July 7, 2022, 12:07 AM UTC
Big waves batter an ocean pier under dark skies
The economic forecast has darkened
Karl Mondon/Bay Digital First Media/The Mercury News via Getty Images

Business conditions in the last three months have “darkened significantly,” and the risk of a global economic recession is on the rise, according to the head of the International Monetary Fund. 

“It’s going to be a tough ’22, but maybe even a tougher 2023,” IMF Managing Director Kristalina Georgieva told Reuters on Wednesday.

Georgieva cited the global spread of inflation, dramatic interest rate hikes by central banks, a slowdown in China’s economic growth and unprecedented sanctions against Russia among the factors affecting worldwide markets.

The IMF’s last outlook called for the global economy to expand by 3.6% this year, but Georgieva said the fund would be releasing a new estimate in the coming weeks that lowers the expected growth rate. The move would represent the IMF’s third downward revision of its estimate this year. 

“We are in choppy waters,” Georgieva told Reuters, noting during the interview that an economic recession is something that cannot be ruled out.

The IMF chief’s comments add to a growing chorus of warnings that have weighed on global stock markets. In June, JPMorgan Chase CEO Jamie Dimon warned of storm clouds gathering, and a possible economic hurricane.

Among the issues rattling investors are rising prices for food, gas, and other goods, compounded by the war in Ukraine that is causing havoc in both markets.

* Recorded information
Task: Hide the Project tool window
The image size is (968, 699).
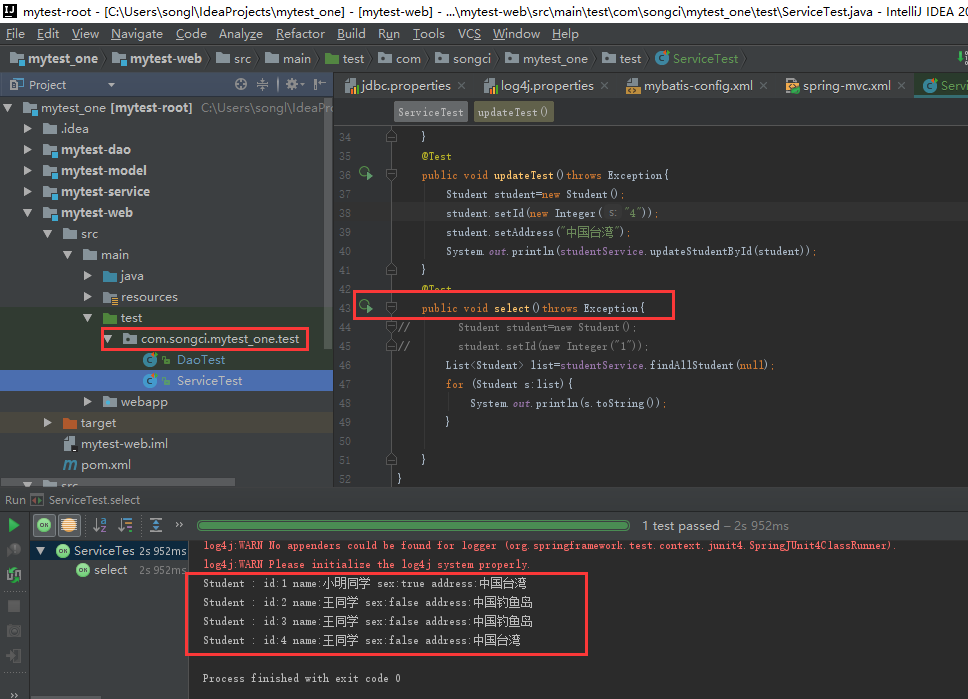Action: click(x=319, y=85)
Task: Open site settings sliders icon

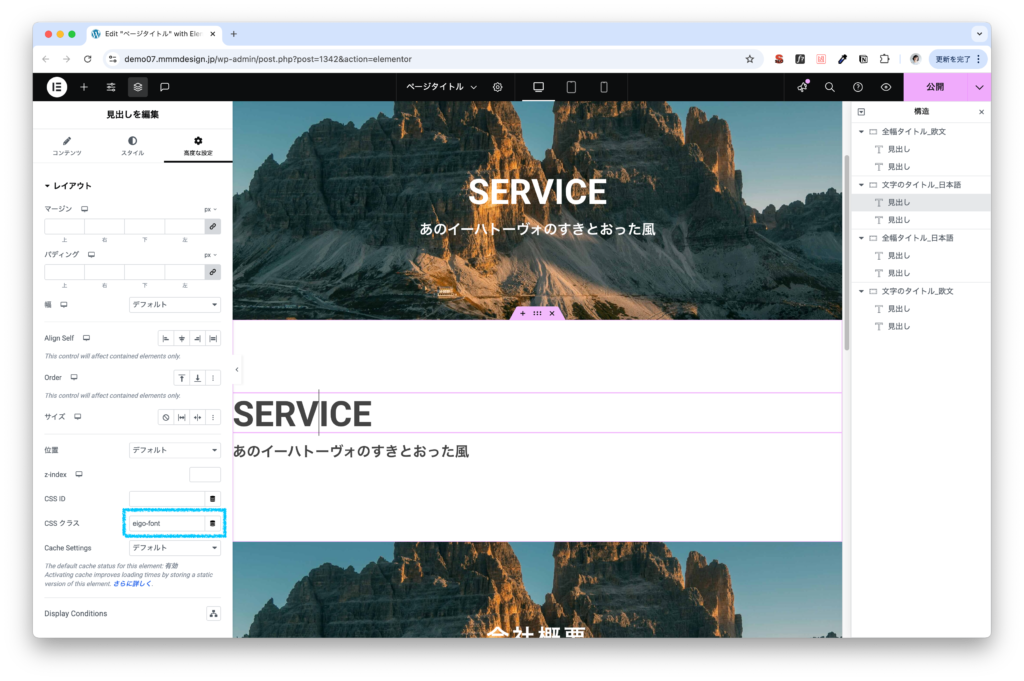Action: point(111,87)
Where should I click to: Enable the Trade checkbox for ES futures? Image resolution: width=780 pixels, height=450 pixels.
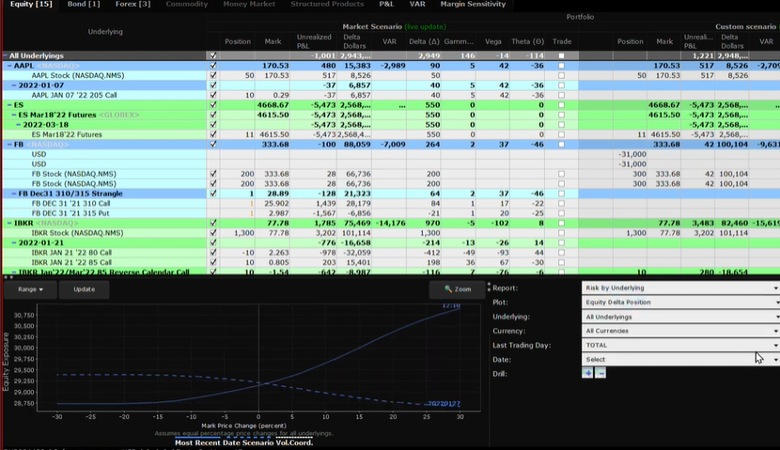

* Task list
a) Please rewrite the three records, swapping "Task" for "Instruction" and keeping everything else the same, and leave out the pictures.
b) Extend the article on the IMF's darkening economic outlook, picking up after its final sentence.
The records have no connection to the article about the IMF's economic warning.

* Expected results
a)
Instruction: Hide the Project tool window
The image size is (968, 699).
Action: click(x=319, y=85)
Instruction: Open site settings sliders icon

Action: point(111,87)
Where should I click to: Enable the Trade checkbox for ES futures? Image resolution: width=780 pixels, height=450 pixels.

b)
The U.S. inflation rate is the highest it has been since the early 1980s, according to the latest report from the Bureau of Labor Statistics. The agency’s consumer price index increased 8.6% year-over-year in May. The rising prices have become a politically fraught issue ahead of the U.S. midterm elections. 

Senate Minority Leader Mitch McConnell sought to point the blame at the Biden administration at an event in Kentucky this week, claiming that stimulus benefits contribute to the labor-shortage, driving prices up further.

However, inflation is soaring throughout Europe after experiencing record-setting energy prices amid Russia’s war in Ukraine that has limited several European countries’ access to fossil fuels and increased prices.    

Although market-watchers and investors have been sounding the recession alarm for months now, fears have increased in recent months as the US Federal Reserve has raised interest rates in its efforts to curb inflation.

A longer-lasting tightening of financial conditions would complicate the global economic outlook, Georgieva told Reuters, but added it was crucial to get surging prices under control.